*** Opening of Given data ***
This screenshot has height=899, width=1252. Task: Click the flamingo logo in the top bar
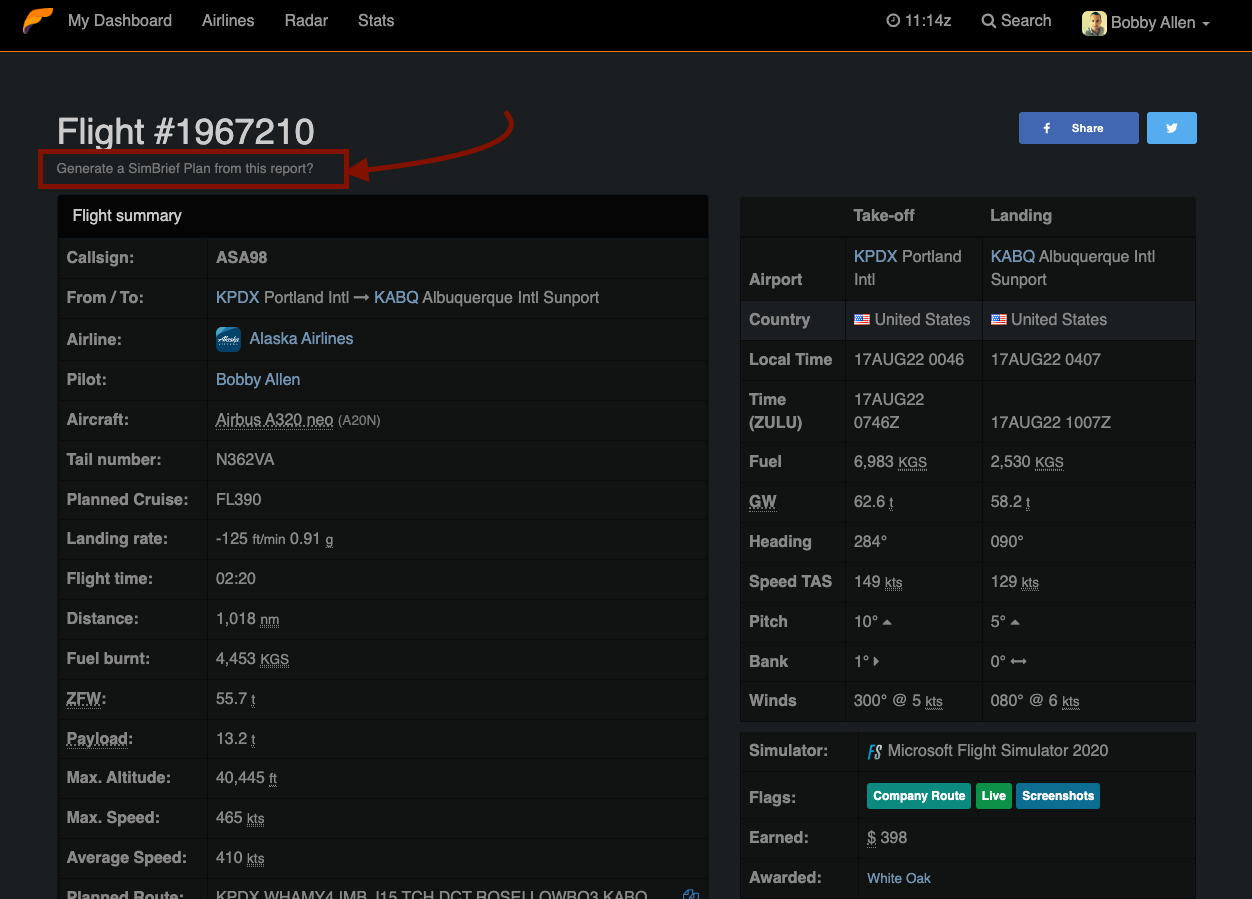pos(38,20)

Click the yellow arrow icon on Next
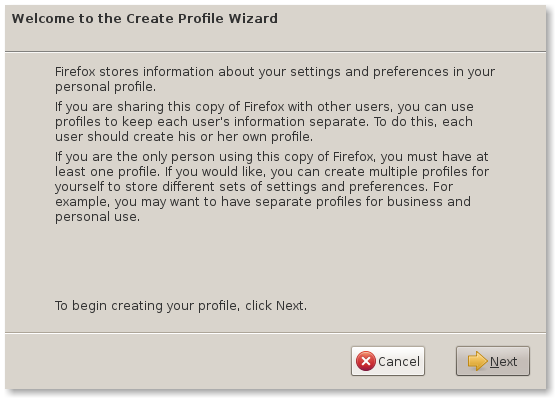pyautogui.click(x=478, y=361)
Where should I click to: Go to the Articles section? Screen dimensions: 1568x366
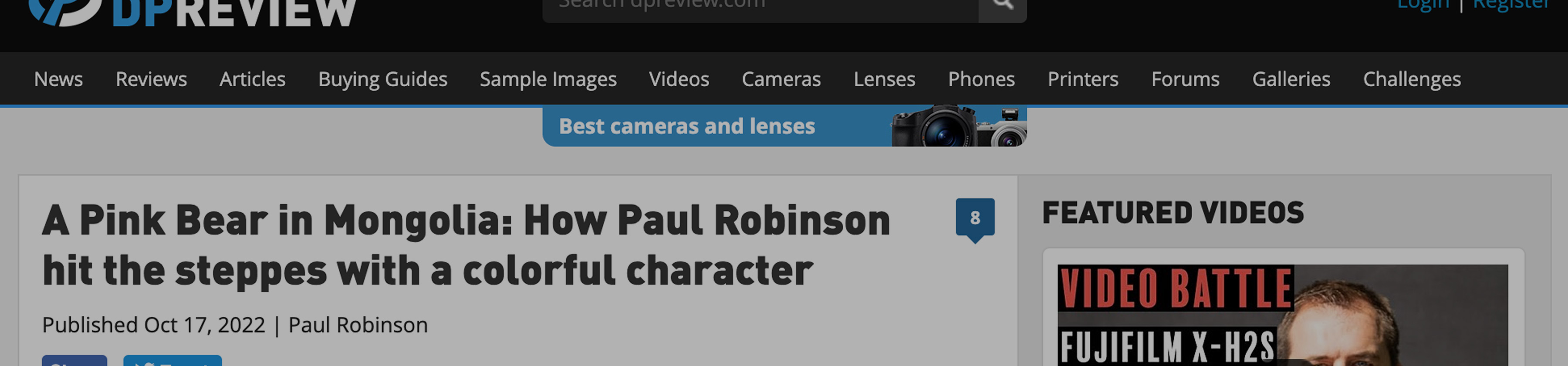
*** Close of Given data ***
■ Task instructions:
Without the pictures, give all the records above again exactly.

■ Reply:
This screenshot has height=899, width=1252. Task: Click the flamingo logo in the top bar
pos(38,20)

Click the yellow arrow icon on Next
pyautogui.click(x=478, y=361)
Where should I click to: Go to the Articles section? Screen dimensions: 1568x366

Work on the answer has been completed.